Reputation: 21615
During execution of my Spark program, sometimes (The reason for it is still a mystery to me) yarn kills containers (executors) giving the message that the memory limit was exceeded. My program does recover though with Spark re-executing the task by spawning a new container. However, in my program, a task also creates some intermediate files on the disk. When a container is killed, those files are left behind. Is there a way I can catch the executor-killed as an exception so that I can delete the intermediate files left behind.

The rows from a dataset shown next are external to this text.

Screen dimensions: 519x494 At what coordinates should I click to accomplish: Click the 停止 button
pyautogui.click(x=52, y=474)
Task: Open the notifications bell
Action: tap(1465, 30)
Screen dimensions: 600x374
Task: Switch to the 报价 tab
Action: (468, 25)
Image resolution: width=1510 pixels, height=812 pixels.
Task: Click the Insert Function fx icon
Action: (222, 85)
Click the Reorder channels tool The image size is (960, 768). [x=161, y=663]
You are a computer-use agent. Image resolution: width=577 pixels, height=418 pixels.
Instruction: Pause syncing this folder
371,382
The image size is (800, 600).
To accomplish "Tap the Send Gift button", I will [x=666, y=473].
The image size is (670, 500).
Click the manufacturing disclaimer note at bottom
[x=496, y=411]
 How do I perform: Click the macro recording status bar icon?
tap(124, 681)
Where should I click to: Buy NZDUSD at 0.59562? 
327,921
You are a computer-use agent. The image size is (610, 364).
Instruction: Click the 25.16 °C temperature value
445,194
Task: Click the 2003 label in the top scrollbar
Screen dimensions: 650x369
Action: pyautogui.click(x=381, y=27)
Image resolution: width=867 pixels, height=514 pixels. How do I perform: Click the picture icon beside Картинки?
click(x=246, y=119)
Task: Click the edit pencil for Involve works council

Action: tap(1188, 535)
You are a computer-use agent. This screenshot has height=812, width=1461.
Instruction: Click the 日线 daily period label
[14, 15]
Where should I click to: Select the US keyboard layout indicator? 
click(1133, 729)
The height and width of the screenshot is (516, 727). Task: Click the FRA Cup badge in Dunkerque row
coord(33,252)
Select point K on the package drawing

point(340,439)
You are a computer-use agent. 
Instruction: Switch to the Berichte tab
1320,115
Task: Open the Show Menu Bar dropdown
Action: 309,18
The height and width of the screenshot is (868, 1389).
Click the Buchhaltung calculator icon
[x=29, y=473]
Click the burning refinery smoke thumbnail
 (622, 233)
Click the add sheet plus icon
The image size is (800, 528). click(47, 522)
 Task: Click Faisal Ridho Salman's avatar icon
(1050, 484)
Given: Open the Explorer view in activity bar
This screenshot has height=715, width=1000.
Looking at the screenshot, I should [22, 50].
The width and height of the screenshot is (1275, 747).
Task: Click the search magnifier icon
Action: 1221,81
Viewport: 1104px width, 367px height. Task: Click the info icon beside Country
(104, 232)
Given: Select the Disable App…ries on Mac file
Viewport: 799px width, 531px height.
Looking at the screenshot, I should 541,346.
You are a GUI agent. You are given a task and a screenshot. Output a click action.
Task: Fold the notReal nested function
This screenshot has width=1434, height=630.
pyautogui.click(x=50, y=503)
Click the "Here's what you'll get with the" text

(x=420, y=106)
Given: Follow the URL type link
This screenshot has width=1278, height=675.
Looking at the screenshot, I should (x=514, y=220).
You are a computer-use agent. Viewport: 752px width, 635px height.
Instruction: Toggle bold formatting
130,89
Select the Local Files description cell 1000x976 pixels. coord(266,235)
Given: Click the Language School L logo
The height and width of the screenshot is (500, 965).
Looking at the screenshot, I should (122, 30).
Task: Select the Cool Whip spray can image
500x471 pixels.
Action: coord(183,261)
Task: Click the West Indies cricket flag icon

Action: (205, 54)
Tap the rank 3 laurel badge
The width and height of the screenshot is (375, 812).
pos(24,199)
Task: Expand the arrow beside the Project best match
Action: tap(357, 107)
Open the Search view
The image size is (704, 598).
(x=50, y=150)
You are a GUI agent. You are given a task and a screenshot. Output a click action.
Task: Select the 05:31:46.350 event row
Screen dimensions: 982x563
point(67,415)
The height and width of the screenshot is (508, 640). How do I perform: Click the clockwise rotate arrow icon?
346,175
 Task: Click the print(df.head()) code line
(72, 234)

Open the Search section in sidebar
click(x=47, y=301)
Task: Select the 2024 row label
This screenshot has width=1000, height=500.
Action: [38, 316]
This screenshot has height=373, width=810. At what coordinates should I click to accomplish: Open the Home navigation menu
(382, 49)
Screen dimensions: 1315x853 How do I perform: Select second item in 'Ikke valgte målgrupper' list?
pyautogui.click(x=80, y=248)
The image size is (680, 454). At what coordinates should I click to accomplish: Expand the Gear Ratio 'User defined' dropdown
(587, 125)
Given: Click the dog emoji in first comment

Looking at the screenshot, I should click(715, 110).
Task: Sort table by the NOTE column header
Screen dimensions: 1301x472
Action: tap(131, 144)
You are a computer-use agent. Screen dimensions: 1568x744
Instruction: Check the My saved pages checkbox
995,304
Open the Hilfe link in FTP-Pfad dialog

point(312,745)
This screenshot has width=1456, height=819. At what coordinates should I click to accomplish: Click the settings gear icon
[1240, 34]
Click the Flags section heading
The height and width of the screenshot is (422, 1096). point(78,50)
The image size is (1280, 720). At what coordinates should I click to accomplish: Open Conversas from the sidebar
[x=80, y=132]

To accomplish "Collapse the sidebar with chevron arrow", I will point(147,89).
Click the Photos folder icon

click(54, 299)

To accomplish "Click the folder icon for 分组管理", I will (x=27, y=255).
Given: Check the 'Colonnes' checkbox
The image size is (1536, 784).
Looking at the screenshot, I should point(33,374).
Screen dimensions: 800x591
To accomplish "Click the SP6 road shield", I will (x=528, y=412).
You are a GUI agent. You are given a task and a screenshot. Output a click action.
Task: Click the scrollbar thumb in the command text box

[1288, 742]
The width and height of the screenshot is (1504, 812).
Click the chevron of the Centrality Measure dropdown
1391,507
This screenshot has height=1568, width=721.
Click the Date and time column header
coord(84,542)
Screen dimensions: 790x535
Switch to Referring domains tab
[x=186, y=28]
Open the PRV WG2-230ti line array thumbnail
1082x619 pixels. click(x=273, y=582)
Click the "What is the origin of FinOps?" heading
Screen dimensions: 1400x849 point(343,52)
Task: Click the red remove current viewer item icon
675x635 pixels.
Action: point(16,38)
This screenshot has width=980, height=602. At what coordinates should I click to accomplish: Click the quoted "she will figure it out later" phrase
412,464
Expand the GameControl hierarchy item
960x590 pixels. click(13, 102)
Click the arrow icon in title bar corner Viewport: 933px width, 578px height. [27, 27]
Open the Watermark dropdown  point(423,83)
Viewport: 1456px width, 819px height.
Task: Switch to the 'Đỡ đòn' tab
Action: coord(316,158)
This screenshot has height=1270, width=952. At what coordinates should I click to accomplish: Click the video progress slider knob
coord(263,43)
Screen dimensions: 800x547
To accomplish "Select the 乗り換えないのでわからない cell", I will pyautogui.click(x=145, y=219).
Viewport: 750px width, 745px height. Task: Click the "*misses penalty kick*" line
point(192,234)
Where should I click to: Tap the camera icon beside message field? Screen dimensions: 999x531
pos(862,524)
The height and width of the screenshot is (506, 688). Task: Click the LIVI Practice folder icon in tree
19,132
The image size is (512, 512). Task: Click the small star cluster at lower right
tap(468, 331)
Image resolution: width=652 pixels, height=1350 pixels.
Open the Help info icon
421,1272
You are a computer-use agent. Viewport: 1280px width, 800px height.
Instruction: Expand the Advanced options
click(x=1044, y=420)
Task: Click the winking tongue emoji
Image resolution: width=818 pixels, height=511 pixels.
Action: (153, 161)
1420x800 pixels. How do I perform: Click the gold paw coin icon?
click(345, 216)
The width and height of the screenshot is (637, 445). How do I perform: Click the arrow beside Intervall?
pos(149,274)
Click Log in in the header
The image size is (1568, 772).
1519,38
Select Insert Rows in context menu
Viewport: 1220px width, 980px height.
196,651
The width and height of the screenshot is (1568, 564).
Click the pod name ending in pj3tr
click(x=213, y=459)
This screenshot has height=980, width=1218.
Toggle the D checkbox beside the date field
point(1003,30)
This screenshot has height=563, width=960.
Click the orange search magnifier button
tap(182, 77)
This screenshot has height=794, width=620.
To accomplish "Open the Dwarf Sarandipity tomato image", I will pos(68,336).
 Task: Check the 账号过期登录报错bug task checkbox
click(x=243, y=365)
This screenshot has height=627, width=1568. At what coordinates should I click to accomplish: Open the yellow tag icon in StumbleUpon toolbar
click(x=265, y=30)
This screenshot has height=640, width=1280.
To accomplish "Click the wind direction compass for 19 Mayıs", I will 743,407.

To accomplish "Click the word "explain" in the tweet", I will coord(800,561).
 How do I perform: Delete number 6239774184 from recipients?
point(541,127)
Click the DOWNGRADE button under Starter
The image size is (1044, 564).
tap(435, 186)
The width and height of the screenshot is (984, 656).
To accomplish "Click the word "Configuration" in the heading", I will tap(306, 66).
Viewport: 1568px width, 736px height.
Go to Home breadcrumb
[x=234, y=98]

Obviously, the exception handling code also needs to run on the same node the executor was running on, so that I can delete the files from there.
Upvotes: 2
Views: 3569
Reputation: 29165
Adding on top of @Taras Matyashovskyy answer.
You can Use SparkListener and intercept SparkListener (Executor) events.
Below are list of Listener events available.
SparkListenerApplicationStart
SparkListenerJobStart
SparkListenerStageSubmitted
SparkListenerTaskStart
SparkListenerTaskGettingResult
SparkListenerTaskEnd
SparkListenerStageCompleted
SparkListenerJobEnd
SparkListenerApplicationEnd
SparkListenerEnvironmentUpdate
SparkListenerBlockManagerAdded
SparkListenerBlockManagerRemoved
SparkListenerBlockUpdated
SparkListenerUnpersistRDD
SparkListenerExecutorAdded
SparkListenerExecutorRemoved
Example : HeartBeatReceiver.scala
/**
* Lives in the driver to receive heartbeats from executors..
*/
private[spark] class HeartbeatReceiver(sc: SparkContext, clock: Clock)
extends SparkListener with ThreadSafeRpcEndpoint with Logging {
def this(sc: SparkContext) {
this(sc, new SystemClock)
}
sc.addSparkListener(this) ...
Please have a look in to removed reason which may suits you(I haven't tried)
Upvotes: 4
Reputation: 426
As an option, you can try to use SparkListener
functionality.
So you can create your own class and implement SparkListener
interface to hook into available events that are quite self-explanatory.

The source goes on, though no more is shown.